▶ [ВЫБРАННЫЙ ТЕКСТ]
Выбрать главу

Сл. Да я и без вашего разрешения спрошу о чем мне угодно.

Я. Я не о том, гражданин следователь, я имел в виду ту мою готовность отвечать, которая называется искренностью полной и желанием самому разобраться во всем, что привело вас к выводу о необходимости моего ареста. Повторяю, я знаю и знаю твердо, что вы будете вести дело беспристрастно, и потому готов отвечать так же беспристрастно и откровенно…

Сл. Итак, начнем по порядку… (Приготовляется записывать.)…

5/IX

Вчера долго и хорошо работал над “Первым допросом”. Это, по сути, первое приближение к теме моего творчества теперь, теме в смысле его жизненного содержания — предельная искренность с самим собой, без всякой утайки и недоговоренности и потом — писать только о пропущенном через свой опыт и отношение. Поэтому, несмотря на то, что “Допрос” написан смаху, без поправок и дальнейшей над ним работы, а он все-таки вышел цельным, я не говорю сейчас о языке, его можно редактировать, но то, как он вылился, приближает меня к пониманию того, чем должен заниматься художник слова. Трудно сказать, чего в “Допросе” больше — искренности или желания вылить на бумагу все, о чем давно уже хотелось бы поговорить со следователем. Вероятно, и то, и другое вместе. Но не это важно. Важно понимание, что Достоевский, описывая припадок Мышкина, писал о себе и своих чувствах, и это не только право художника, это его первая обязанность.

Когда я писал о радости моего открытия — “творческое прозрение”, я имел в виду также и это — эту легкость походки и громадную внутреннюю свободу ото всего, что стесняет или мешает. Теперь я уже совершенно понимаю Пастернака, когда он великолепно говорит о своей независимости от того, что создают ему люди, о своем умении находить объекты работы здесь, на пустой даче, в вагоне дачного поезда или в камере одиночки, где все-таки будет, как он говорит, кровать и табуретка и он останется, наконец, один, без забот и волнений, со всеми своими мыслями об искусстве и его образах. Я понял, что это у него не фраза, не желание показать себя философом, это действительно достигнутая ступень внутреннего освобождения, могу с гордостью сказать, что я тоже на этой ступени, не только приблизился к ней, но и вошел уже на нее. И сегодня этому была новая проверка. Смотрел “Сталинское племя” — фильм о молодежном параде. Веселые лица, загорелые тела, радостные движения и сколько радости во всех них — и сколько их — не десятки тысяч, а многие и многие миллионы. И тут вот сидишь ты, выключенный из потока этой радостной жизни, думающий о собственном аресте, ты, очень маленький и никому не нужный сейчас, кроме тех, кто подозревает, что тебя нельзя оставить на воле…

Как чувствуешь себя ты? Неужели тебе не жаль будет расстаться с этими шумными улицами, веселыми людьми, возможностями бурной жизни? Неужели не страшно — годы влачить одинокое существование в такой дали, что ты сейчас и названия ее не знаешь? Неужели нельзя ничего сделать, чтобы тебя поняли наконец, чтобы сказали тебе: не волнуйся, работай, покажи, на что ты способен — и тогда приходи к нам, с радостью примем тебя тогда. И по совести я отвечал себе — нет, не страшно. Уже не страшно, ибо знаю, что везде есть жизнь и в той далекой жизни я сейчас куда нужнее, чем здесь, где меня только подозревают и никак нельзя доказать никому, что подозревать меня не в чем и не надо. Все будут качать головами и гмыкать многозначительно, выжидающе… Выжидание, бездеятельность — вот моя жизнь сейчас. И если б не этот процесс внутреннего очищения и роста — прямо головой в реку!

▶ [ФРАГМЕНТ ДАННЫХ]

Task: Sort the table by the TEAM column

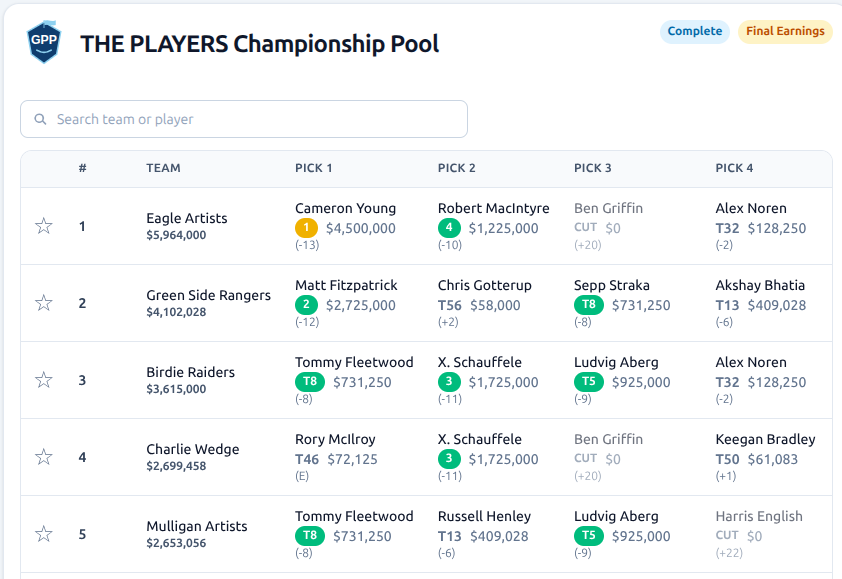Action: (163, 168)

▶ [УСЛОВИЕ ЗАДАНИЯ]
Перечислите по выбранному тексту все места, где Пастернак, по его словам, умеет находить объекты работы.

▶ [ПИСЬМЕННЫЙ ОТВЕТ]
На пустой даче, в вагоне дачного поезда, в камере одиночки.